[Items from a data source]
* * * *

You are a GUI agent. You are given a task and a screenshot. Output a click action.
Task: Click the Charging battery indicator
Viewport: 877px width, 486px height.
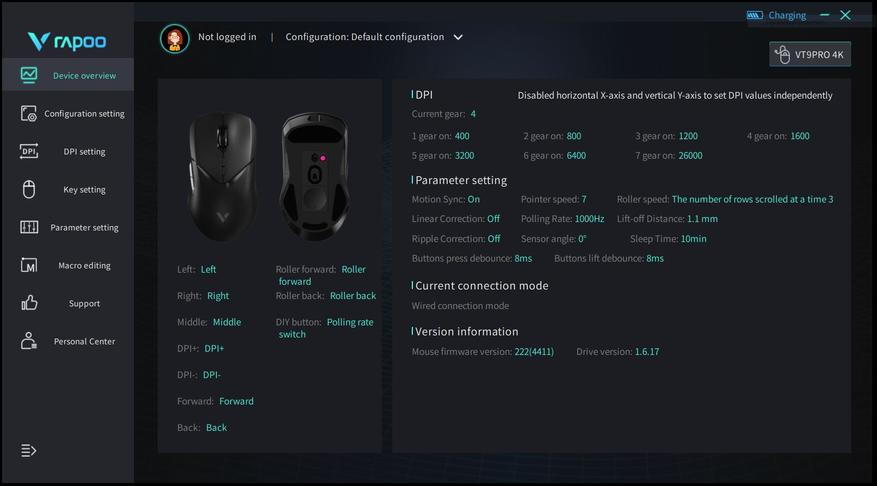(776, 15)
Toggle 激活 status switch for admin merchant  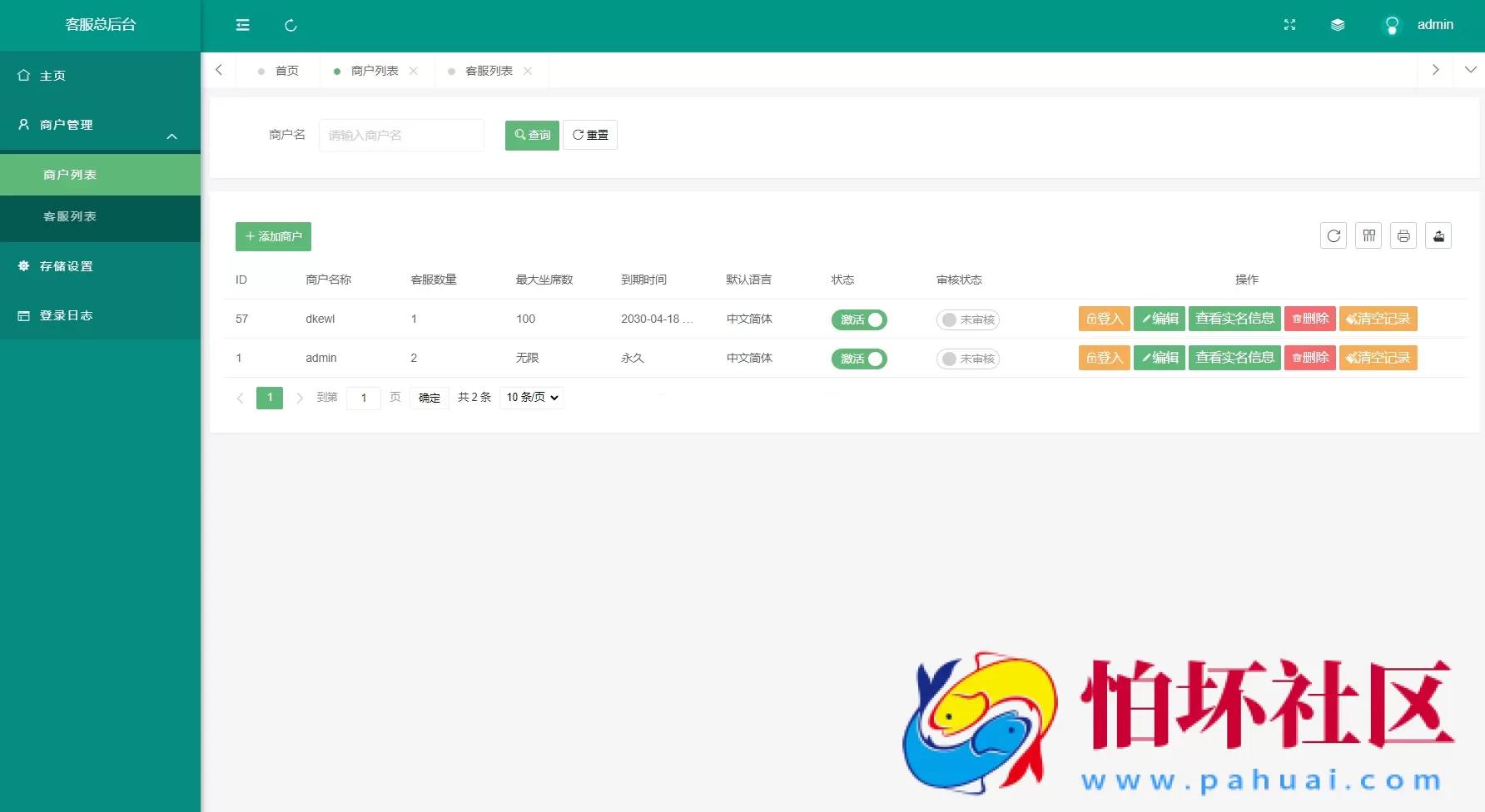tap(859, 359)
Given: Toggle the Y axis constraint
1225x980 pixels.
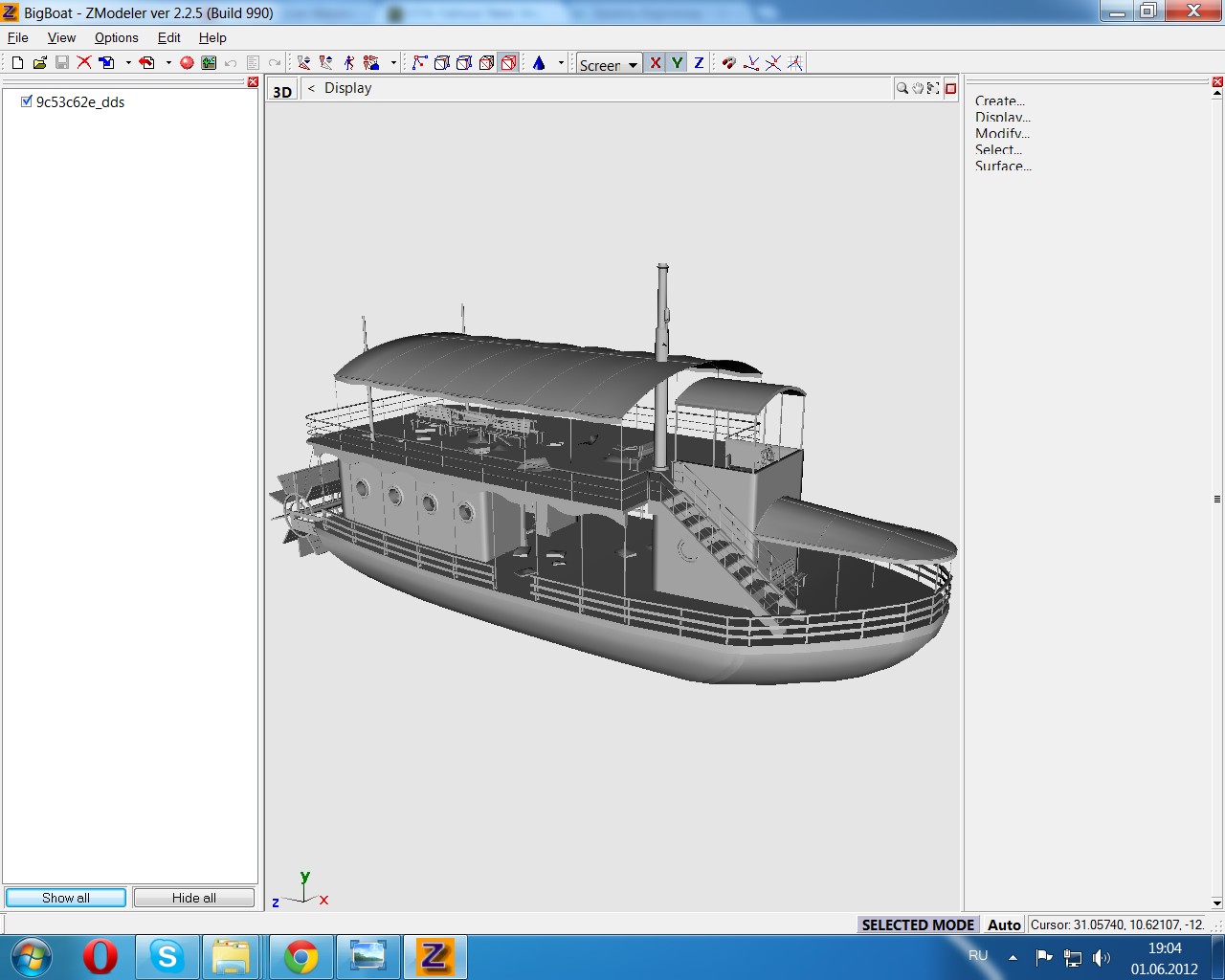Looking at the screenshot, I should point(678,63).
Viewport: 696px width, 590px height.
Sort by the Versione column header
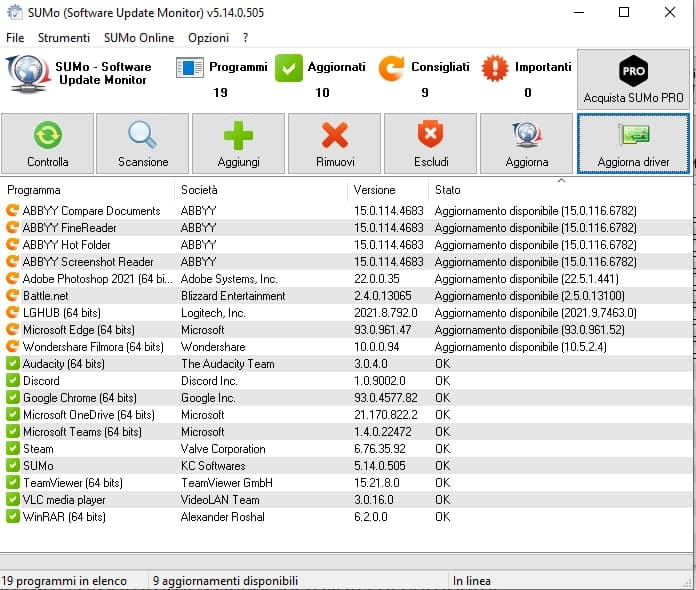[x=374, y=190]
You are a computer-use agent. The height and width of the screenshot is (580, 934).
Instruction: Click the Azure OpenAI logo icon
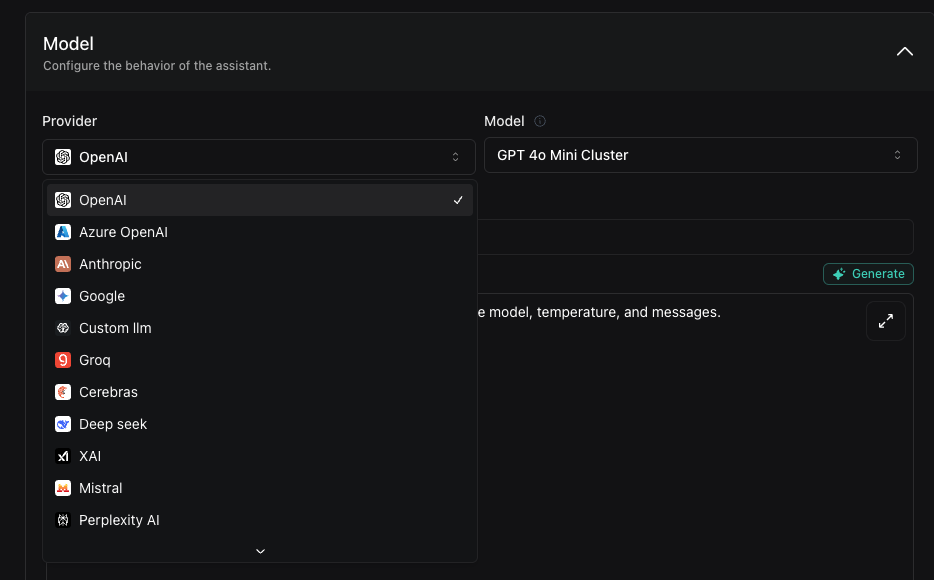63,232
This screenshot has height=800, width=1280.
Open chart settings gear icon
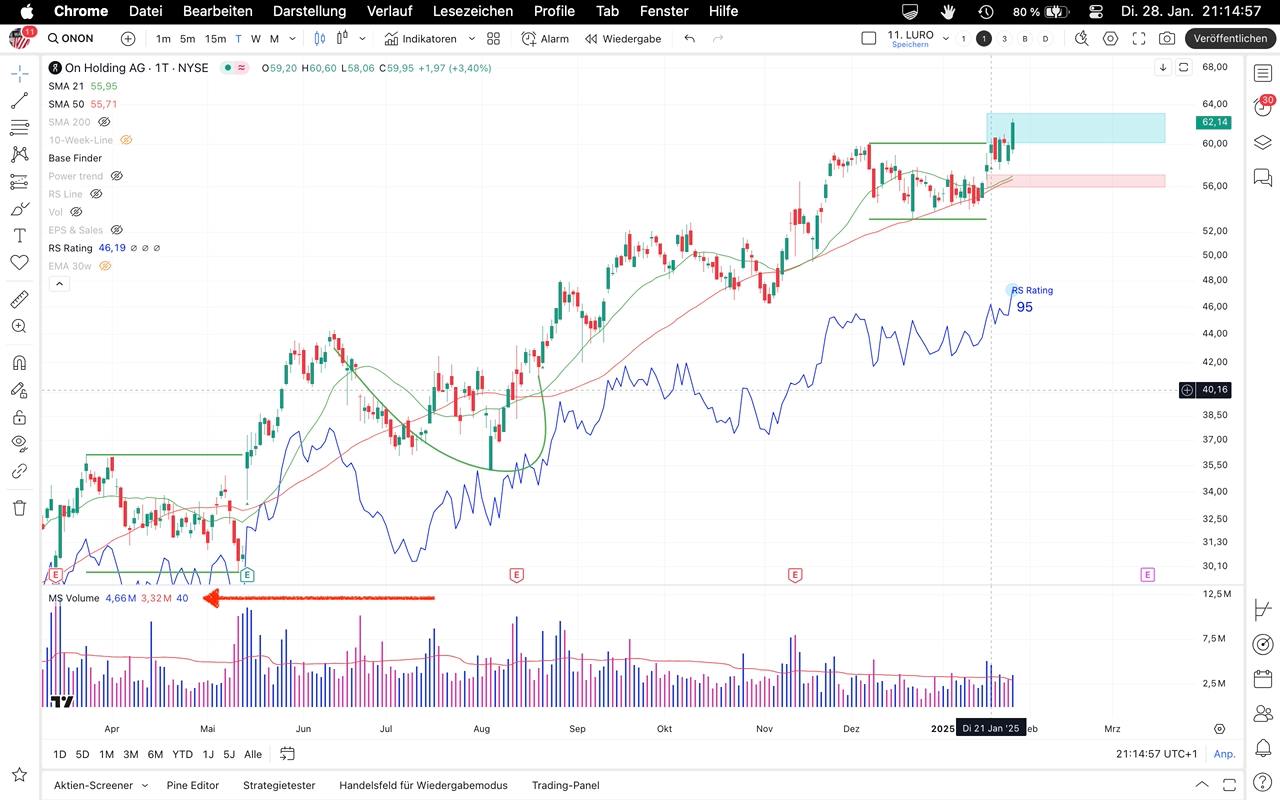[x=1110, y=39]
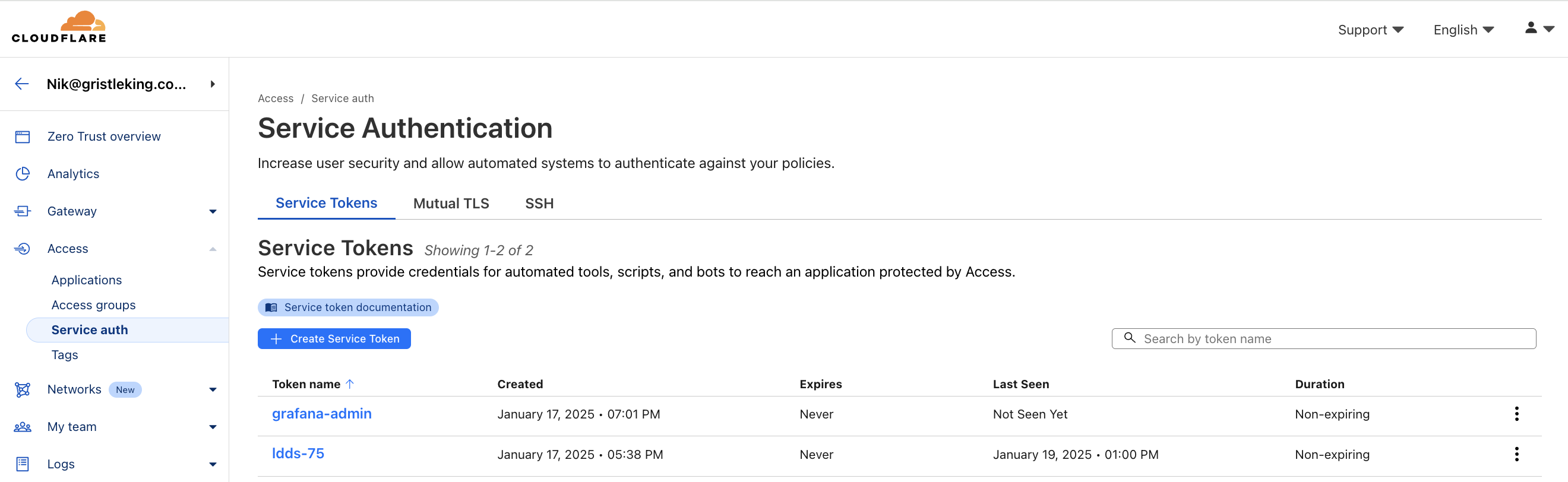
Task: Open ldds-75 row three-dot menu
Action: click(1516, 454)
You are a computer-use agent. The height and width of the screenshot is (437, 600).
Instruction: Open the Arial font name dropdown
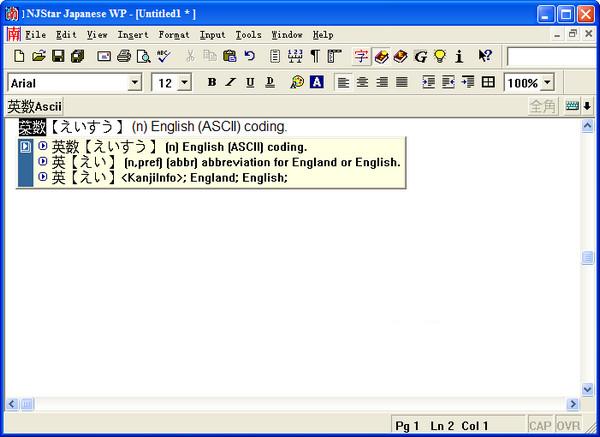[x=134, y=82]
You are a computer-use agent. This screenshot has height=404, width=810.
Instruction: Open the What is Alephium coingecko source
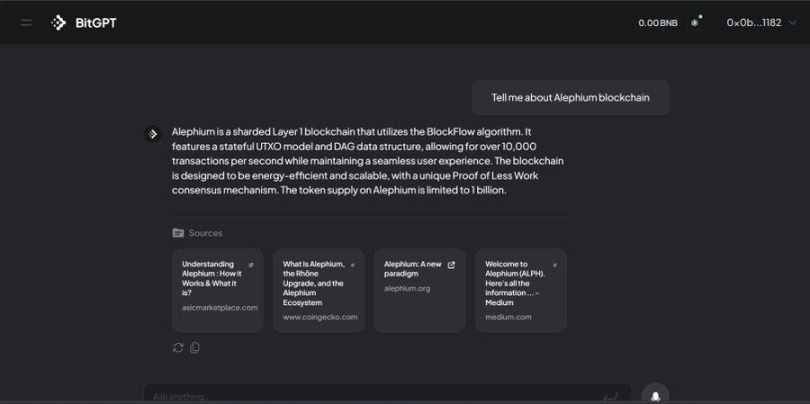319,290
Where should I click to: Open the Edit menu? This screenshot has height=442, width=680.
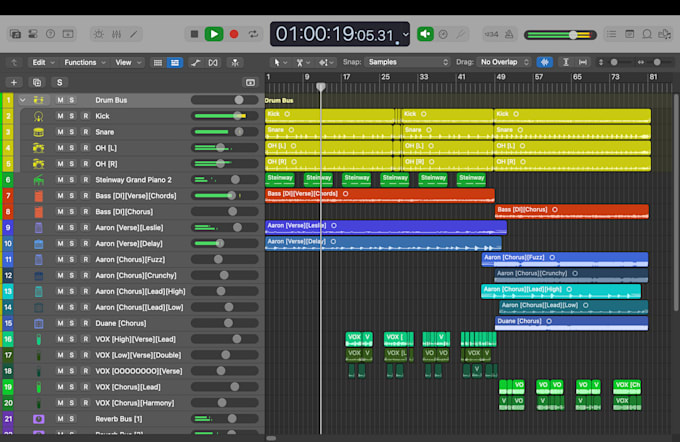(x=43, y=62)
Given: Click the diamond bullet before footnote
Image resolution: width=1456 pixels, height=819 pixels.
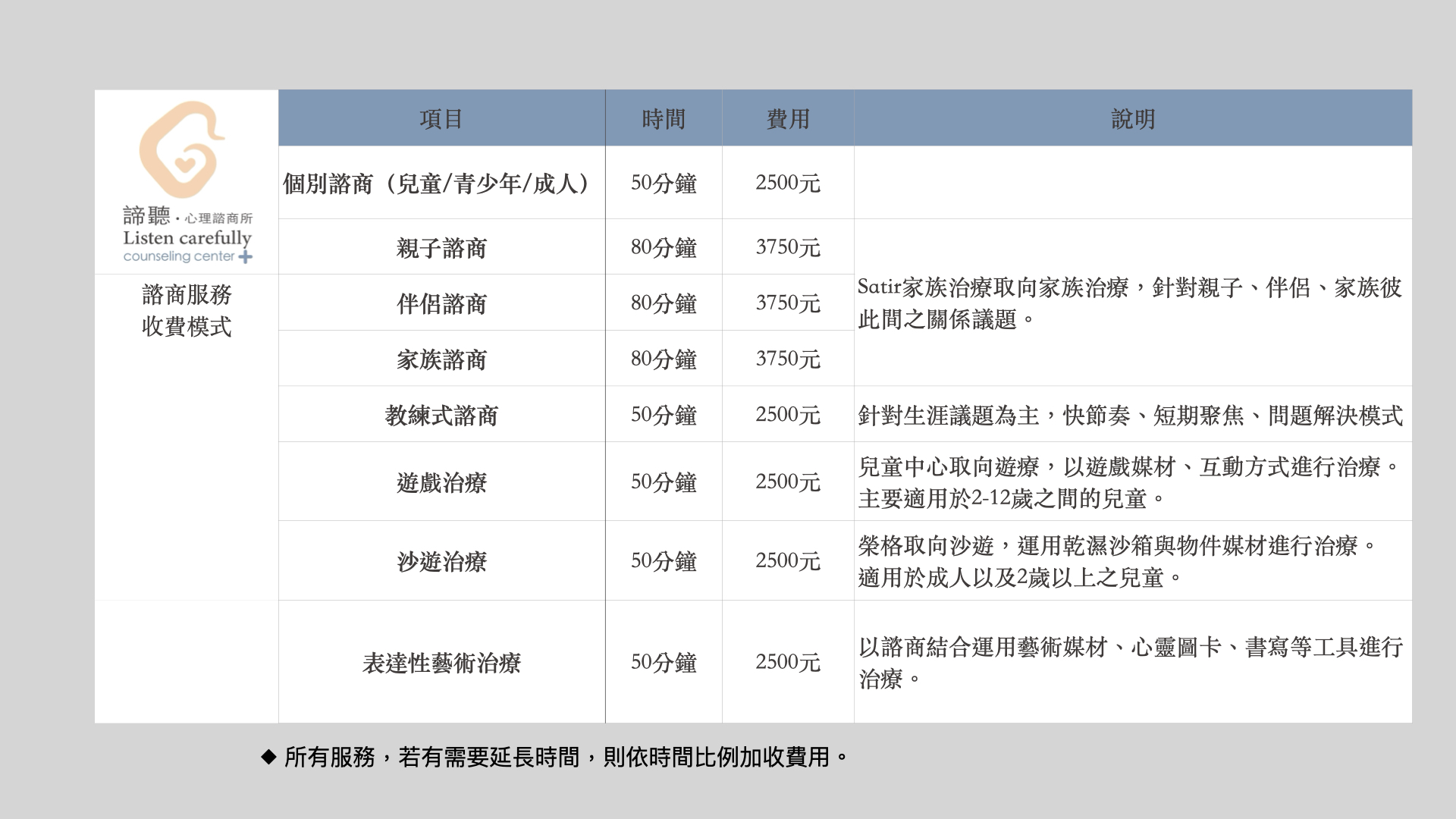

* * * *

WHAT YOU HAVE TO DO: Please repeat the entries word for word, from the line with "Given: Click the" through the end of the entries. Leave the pictures out of your answer.

RESULT:
Given: Click the diamond bullet before footnote
Image resolution: width=1456 pixels, height=819 pixels.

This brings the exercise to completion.